## Quoted passage:
Everyday Athlete, Sub-10 Ironman: Mark’s Three-Year Story

If you think you need 20–25 hour training weeks and a pro contract to go sub-10 in an Ironman, Mark would very politely disagree.

He’s an everyday athlete with a job, responsibilities, and all the usual life chaos. Over the last three seasons he’s quietly turned himself into the guy who just keeps dropping sub-10 Ironmans and sub-3:30 marathons off the bike. No drama. No hype. Just three years of grown-up endurance training.

This is what that actually looked like. I have put together the numbers from his last 16 weeks leading into his race taper.

2023 – Finding the Line

In 2023 we treated his Ironman build abit like a science experiment.

We were chasing a time but also more importantly we were trying to work out what his body could genuinely handle without breaking. Across the 16-week block he sat around 14 hours of training per week, with most of that time split between solid bike and run volume, enough swimming to stay competent, and not much in the way of structured strength work.

16 week lead in numbers - Roughly 230 hours total (about 14 hours per week)

Weekly split around:

Swim ~1.5 hours (~5 km)

Bike ~7 hours (~215–220 km)

Run ~–4.5 hours (~45 km)

## Stored data:
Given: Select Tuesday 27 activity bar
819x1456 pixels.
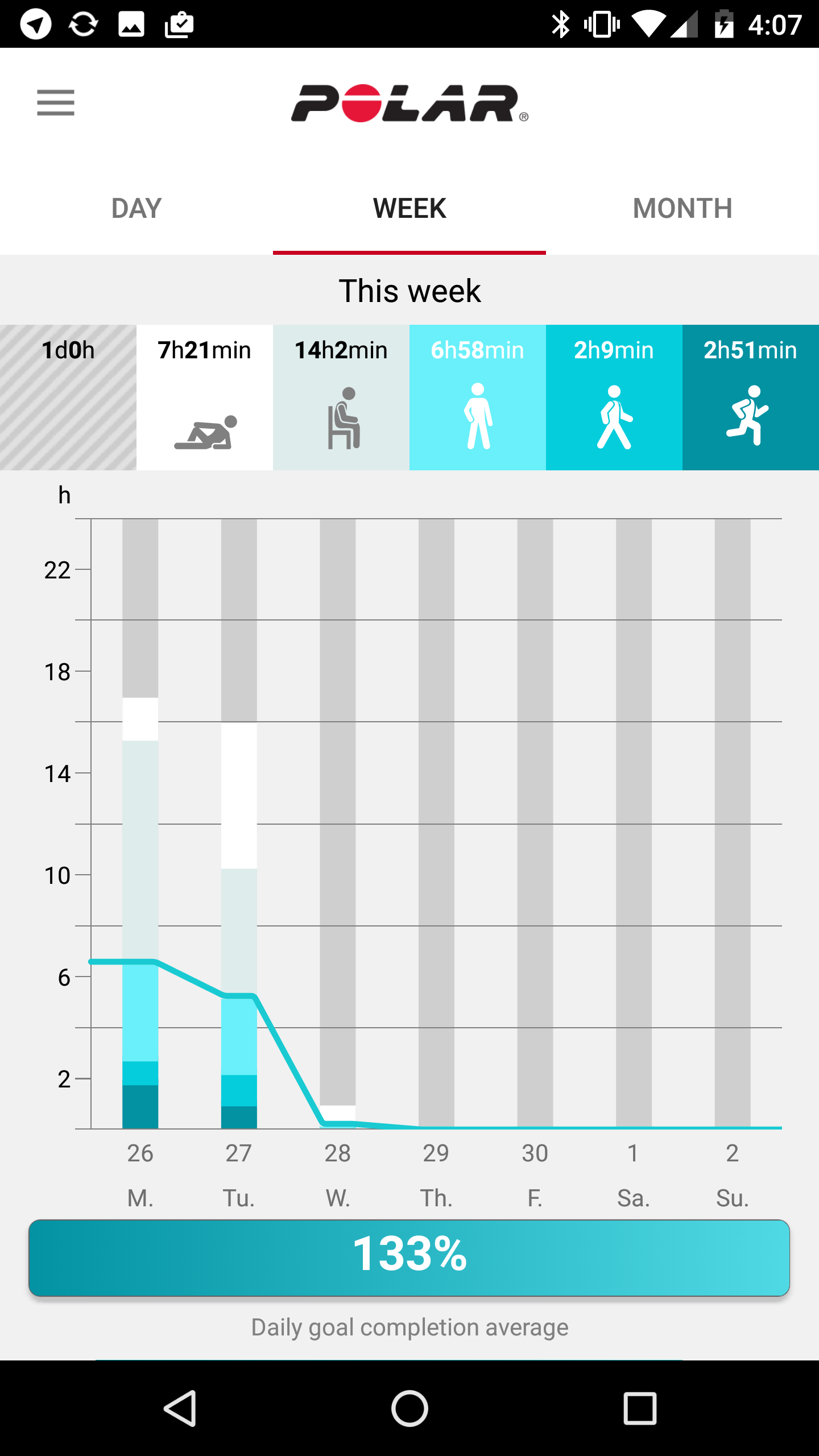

## Tasks:
1: From the Ironman training story, reproduce the part that opens with the words containing "He’s an everyday" and closes with "structured strength work.".
2: In the Ironman training story, roughly what weekly swim distance did Mark cover during the 2023 16-week block?

## Solutions to the problems:
1:
He’s an everyday athlete with a job, responsibilities, and all the usual life chaos. Over the last three seasons he’s quietly turned himself into the guy who just keeps dropping sub-10 Ironmans and sub-3:30 marathons off the bike. No drama. No hype. Just three years of grown-up endurance training.

This is what that actually looked like. I have put together the numbers from his last 16 weeks leading into his race taper.

2023 – Finding the Line

In 2023 we treated his Ironman build abit like a science experiment.

We were chasing a time but also more importantly we were trying to work out what his body could genuinely handle without breaking. Across the 16-week block he sat around 14 hours of training per week, with most of that time split between solid bike and run volume, enough swimming to stay competent, and not much in the way of structured strength work.

2: About 5 km per week.